My post for Amazon’s blog: http://www.omnivoracious.com/2011/08/amy-waldman-on-the-submission.html
I was in New York on September 11, 2001, working as a reporter for The New York Times. In the days and weeks that followed, I wrote about children who had lost parents; families being notified of confirmed deaths; ashes poured into urns. Then I went overseas to cover the world’s — and our — response to the attack, notably in Afghanistan. If I thought about the tenth anniversary then, which I doubt I did, it was probably to imagine revisiting, as a journalist, some of the people and places I had written about a decade before.
Instead, I am publishing a novel, my first — one that never uses the words 9/11 or Ground Zero but that is clearly about the aftermath of the attack. It tells the story of a blind (and obviously fictional) competition to design a memorial for the victims of a terrorist attack, and the American Muslim -– Mohammad “Mo” Khan — who wins it. The suspicion of him only grows when questions arise about whether his design, a garden, is actually an Islamic paradise.

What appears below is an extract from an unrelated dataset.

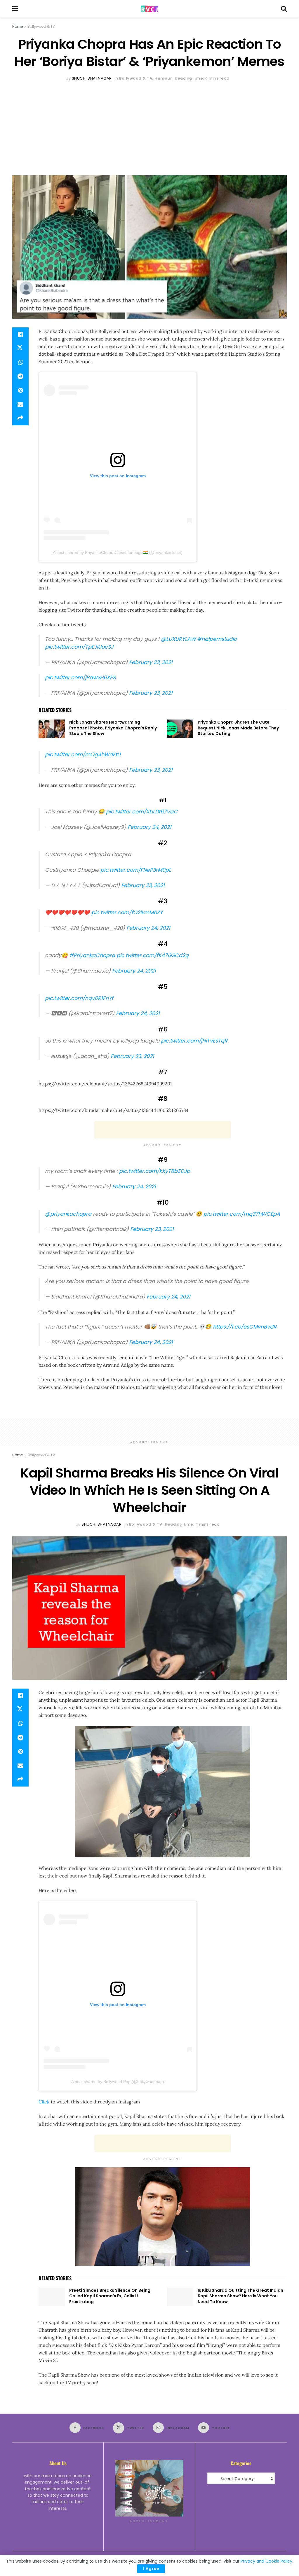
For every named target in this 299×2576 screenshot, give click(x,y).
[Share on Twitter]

What made me turn to fiction? On the simplest level, it was having the idea for The Submission. I wanted to know how things turned out not just for Mo but also for the family members, journalists, and even fellow Muslims in conflict with him. But I also had come to feel that journalism didn’t offer the language to explore the uncomfortable questions and uneasy emotions that lingered in the years after the attack. The more we learned about Islam, the more confused we became. Who should we fear? Who should we trust? I had never thought so much about what it means to be American, what kind of country we should be, as I did in those years. And in South Asia and elsewhere, I was reporting on Muslims asking similar questions about their religion. These were parallel, if very different, identity crises, and they seemed ripe for fiction. Maybe I just wanted to be in a quieter space, where I could explore this recent, raw history without being assaulted by the din of the news, or where I could let my imaginary characters explore it for me.
It was those characters that sustained me through the nearly four years of writing the novel. Mo himself, arrogant, ambitious, and stubborn; Claire Burwell, the privileged, rational widow who battles her own doubts; Sean Gallagher, the hotheaded brother of a dead firefighter who seizes on the controversy as a chance to prove himself; and Asma Anwar, the Bangladeshi immigrant, also widowed in the attack, who experiences the controversy, like so much else, as an outsider.
I read somewhere a brief parable about a pilgrim and a gardener. The gardener asks the pilgrim what he saw on his travels; the pilgrim asks the gardener what happened in his garden while the pilgrim was away. A reporter is perhaps the ultimate pilgrim, the novelist a gardener. Each, in their own way, has news to report.